As climbers, Clematis are unsurpassed in their long flowering presence, their rich diversity of flower shapes, their wide array of colors and tolerances in terms of exposure and climate. It is no wonder they are so popular! From tree huggers to container varieties, there is a Clematis for every garden and flowers for almost every month of the year!
Members of the Ranunculaceae family, Clematis include more than 300 species, hundreds of hybrids and are divided into ten main groups, each with consistent flower size, blooming season, pruning and garden use characteristics.
The Late Large-Flowered clematis group derives mostly from three Asian species: Clematis patens, Clematis florida and Clematis lanuginosa.
- Their flowers are impressively large, 5-8 in. across (13-20 cm). Star-shaped, they may be single, semi-double or double and are available in a wide range of colors.
- These clematis can reach up to 6-12 ft. (2-3.5 m).
- They usually bloom in two waves. They bloom between early and mid summer on new wood. They often repeat flowering in late summer and early fall.

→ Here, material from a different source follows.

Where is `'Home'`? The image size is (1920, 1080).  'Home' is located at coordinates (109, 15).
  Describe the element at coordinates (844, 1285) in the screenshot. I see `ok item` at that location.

- These clematis are usually full sun or partial shade tolerant. Ideally, Clematis prefer having their 'heads in the sun and their feet in the shade'. Keep the roots cool and shaded by other plants or add a layer of pebbles or flat stones at the base. Afternoon shade is appreciated in hot summer areas.
- These clematis are quite versatile. They can be trained over trellises, arbors, pergolas, arches or fences. They can grow through shrubs, climbing roses and into small trees. They can be grown in large containers too.
- The foliage of some of these clematis are susceptible to powdery mildew.
- These clematis belongs to the third group of Clematis. They should be pruned in late winter or early spring and require 'hard pruning': simply cut back the stems to a pair of strong buds about 1ft. (30 cm) above ground level before growth begins in early spring.